In this Avatar, UCPN-Maoist leader Prachanda found allies in the regional and ethnic parties to press for an identity-based autonomous federalism. Prachanda first forged an alliance with the radical communists and then allied with all top Madhesh based parties and ethnic parties represented in the CA.
“Since Nepali Congress and CPN-UML are trying to promulgate the constitution without recognizing identity, we are compelled to form an alliance against the two anti-federal parties,” thundered Prachanda.
Interestingly, Madhesh-based parties, which failed to find unity among themselves, namely, Madheshi Janaadhikar Forum Nepal, Terai Madhesh Loktantrik Party, Madheshi Janaadhikar Party Loktantrik and Sadbhvana Party, are now with Prachanda.
Madhesh parties believe that communists are anti-Inidan and thrive in opposing India. UCPN-Maoist is also part of a broader communist alliance, which was formed to oppose any agreement with India on water resources.
UCPN-Maoist opposed the proposed draft sent by India for broader Water Resources development. “Our party is against any kind of unequal treaty with India on water resources. Our stand against Mahakali Treaty continues,” said UCPN-Maoist leader Leela Mani Pokharel.
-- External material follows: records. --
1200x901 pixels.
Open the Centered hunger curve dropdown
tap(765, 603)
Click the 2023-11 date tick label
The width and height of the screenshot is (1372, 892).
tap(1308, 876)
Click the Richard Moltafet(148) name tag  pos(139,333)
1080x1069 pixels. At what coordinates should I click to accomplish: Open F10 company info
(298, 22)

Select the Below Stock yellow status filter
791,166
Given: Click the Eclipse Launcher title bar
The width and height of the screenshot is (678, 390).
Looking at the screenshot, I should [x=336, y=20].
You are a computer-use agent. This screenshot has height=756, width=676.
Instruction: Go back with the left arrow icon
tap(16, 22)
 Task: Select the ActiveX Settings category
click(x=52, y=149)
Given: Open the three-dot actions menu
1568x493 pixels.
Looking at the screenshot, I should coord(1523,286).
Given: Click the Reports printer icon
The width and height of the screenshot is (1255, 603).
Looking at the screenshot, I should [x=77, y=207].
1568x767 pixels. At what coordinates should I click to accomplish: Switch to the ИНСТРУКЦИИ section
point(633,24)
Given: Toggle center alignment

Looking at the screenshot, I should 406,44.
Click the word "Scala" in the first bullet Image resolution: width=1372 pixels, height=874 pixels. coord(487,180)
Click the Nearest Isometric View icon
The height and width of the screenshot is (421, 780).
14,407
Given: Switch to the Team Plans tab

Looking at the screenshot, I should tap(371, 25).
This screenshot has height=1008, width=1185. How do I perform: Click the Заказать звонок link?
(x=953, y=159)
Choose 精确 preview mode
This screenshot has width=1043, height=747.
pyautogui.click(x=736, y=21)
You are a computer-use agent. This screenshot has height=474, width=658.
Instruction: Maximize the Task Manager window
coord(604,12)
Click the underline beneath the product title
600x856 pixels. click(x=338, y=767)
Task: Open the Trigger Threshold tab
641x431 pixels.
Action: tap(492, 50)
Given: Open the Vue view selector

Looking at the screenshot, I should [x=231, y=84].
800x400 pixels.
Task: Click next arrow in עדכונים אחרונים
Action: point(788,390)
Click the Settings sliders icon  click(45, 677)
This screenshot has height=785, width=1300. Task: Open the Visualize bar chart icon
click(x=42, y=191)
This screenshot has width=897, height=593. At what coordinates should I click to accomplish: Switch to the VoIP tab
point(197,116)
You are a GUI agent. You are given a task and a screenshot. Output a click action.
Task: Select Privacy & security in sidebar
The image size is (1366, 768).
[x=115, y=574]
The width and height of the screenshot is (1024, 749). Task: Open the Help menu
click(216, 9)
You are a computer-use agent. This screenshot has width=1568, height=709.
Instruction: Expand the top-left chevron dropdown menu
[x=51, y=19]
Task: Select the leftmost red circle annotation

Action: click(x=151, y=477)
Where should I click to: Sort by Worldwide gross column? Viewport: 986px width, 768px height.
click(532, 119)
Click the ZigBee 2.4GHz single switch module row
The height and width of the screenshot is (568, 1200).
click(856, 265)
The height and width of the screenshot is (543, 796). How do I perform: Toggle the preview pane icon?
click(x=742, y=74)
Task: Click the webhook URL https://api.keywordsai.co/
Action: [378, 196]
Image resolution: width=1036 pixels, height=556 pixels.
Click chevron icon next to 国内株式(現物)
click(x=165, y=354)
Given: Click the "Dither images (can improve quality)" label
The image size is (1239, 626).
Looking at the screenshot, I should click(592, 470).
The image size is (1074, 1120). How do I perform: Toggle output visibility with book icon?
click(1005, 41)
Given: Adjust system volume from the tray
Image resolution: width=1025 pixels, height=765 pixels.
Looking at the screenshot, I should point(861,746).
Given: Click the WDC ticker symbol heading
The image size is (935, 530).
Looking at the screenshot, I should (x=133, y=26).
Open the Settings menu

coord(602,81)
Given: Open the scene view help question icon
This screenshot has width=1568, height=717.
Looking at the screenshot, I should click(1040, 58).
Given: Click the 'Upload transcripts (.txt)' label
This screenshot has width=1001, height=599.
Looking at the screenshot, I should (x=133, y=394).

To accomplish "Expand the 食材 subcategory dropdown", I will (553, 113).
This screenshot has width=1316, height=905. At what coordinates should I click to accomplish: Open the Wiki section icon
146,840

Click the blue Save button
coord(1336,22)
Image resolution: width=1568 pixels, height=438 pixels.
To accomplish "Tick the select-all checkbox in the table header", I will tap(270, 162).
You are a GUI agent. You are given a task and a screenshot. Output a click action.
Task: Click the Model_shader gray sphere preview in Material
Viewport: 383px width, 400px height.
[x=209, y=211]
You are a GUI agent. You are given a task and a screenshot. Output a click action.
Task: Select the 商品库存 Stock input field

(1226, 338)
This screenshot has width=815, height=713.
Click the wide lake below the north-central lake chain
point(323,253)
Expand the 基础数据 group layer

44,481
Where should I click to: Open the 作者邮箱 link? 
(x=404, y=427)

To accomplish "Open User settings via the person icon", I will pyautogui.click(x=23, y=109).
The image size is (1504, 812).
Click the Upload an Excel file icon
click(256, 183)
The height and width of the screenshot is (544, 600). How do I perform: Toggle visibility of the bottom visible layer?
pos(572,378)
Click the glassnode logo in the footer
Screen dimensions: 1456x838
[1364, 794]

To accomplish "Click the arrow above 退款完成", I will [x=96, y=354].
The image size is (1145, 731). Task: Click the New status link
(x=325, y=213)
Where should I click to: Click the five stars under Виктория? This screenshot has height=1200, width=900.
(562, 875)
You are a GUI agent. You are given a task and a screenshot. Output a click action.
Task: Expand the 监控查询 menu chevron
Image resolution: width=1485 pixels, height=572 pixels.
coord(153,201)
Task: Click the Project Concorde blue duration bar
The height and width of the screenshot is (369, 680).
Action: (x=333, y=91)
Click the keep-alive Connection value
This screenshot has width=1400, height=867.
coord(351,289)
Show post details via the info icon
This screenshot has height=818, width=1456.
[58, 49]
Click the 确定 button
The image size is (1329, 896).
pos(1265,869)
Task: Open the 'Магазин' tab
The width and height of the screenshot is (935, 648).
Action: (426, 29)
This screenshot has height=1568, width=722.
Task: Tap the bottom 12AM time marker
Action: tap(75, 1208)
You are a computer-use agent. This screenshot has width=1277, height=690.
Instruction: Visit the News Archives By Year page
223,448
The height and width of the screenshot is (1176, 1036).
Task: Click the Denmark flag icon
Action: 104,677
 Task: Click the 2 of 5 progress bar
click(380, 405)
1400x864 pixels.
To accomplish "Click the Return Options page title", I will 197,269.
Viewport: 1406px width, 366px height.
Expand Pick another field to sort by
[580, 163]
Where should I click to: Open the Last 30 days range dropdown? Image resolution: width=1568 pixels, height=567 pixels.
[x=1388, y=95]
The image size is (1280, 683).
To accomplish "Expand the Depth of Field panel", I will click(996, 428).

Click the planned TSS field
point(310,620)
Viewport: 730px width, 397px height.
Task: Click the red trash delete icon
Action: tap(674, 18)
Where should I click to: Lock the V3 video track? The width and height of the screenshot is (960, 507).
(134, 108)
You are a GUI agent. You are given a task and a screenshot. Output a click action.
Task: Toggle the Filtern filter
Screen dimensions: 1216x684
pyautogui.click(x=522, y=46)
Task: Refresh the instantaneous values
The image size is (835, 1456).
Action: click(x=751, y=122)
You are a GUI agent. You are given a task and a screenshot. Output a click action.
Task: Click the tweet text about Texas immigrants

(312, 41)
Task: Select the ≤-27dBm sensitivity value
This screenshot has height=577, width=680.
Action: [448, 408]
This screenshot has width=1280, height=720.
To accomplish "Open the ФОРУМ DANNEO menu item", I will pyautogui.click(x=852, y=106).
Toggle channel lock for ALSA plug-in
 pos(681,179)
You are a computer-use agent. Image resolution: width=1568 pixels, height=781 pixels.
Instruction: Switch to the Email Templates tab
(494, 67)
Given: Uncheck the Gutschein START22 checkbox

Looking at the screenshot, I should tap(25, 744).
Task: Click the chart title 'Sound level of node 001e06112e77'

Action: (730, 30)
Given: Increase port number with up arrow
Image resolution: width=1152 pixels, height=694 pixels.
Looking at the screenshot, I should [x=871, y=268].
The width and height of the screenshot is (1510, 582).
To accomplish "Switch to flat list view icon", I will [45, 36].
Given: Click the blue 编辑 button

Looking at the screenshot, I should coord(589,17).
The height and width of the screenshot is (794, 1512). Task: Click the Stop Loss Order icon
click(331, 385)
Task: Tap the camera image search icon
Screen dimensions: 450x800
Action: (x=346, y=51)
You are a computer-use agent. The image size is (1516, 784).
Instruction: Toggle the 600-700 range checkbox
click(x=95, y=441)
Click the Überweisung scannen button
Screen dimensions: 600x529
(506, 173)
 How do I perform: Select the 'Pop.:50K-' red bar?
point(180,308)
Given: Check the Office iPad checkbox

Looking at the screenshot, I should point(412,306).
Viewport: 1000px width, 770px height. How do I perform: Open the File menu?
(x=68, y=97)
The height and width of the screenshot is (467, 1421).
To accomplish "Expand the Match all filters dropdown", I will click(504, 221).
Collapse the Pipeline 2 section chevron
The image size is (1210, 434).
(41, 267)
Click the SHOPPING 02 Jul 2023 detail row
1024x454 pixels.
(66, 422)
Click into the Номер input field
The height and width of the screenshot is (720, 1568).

These kinds of alliances are not the last for UCPN-Maoist. In recently held elections, CPN-UML also saw a drastic shift in the internal political alliances. The establishment factors led by Madhav Nepal and K.P. Sharma Oli fought neck to neck with backing from splinter group led by Deputy Prime Minister Bam Dev Gautam, who split the party on the ground of signing Mahakali Treaty.
Nepali Congress leader and Prime Minister Sushi Koirala have a broader alliance in the cabinet where he has more ministers from splinter groups rather than his own establishment.
Condemning the budget presented by finance minister Dr. Ram Sharan Mahat, Nepali Congress MP Amaresh Kumar Singh showed that there doesn’t need to be an opposition in the parliament and he can ally with the opposition to oppose his own party’s budget.
The recent political phenomenon is nothing new in Nepali politics. However, what is strange is the timing of the alliances. In the past, rightists RPP and leftist CPN-UML joined the government against Nepali Congress. Similarly, radical Maoists and seven political parties joined an alliance against monarchy.
Recent political trends have shown that there is nothing impossible in Nepalese politics. Every strange alliance can be made and every strange alliance can break. In his entire lifetime, the communist party condemned Nepali Congress leader Girija Prasad Koirala as traitor and corrupt. However, he was regarded as a messiah of communists in his later part of life.
Nepali politics has a long history of making and breaking strange alliances. There is no left and no right in politics.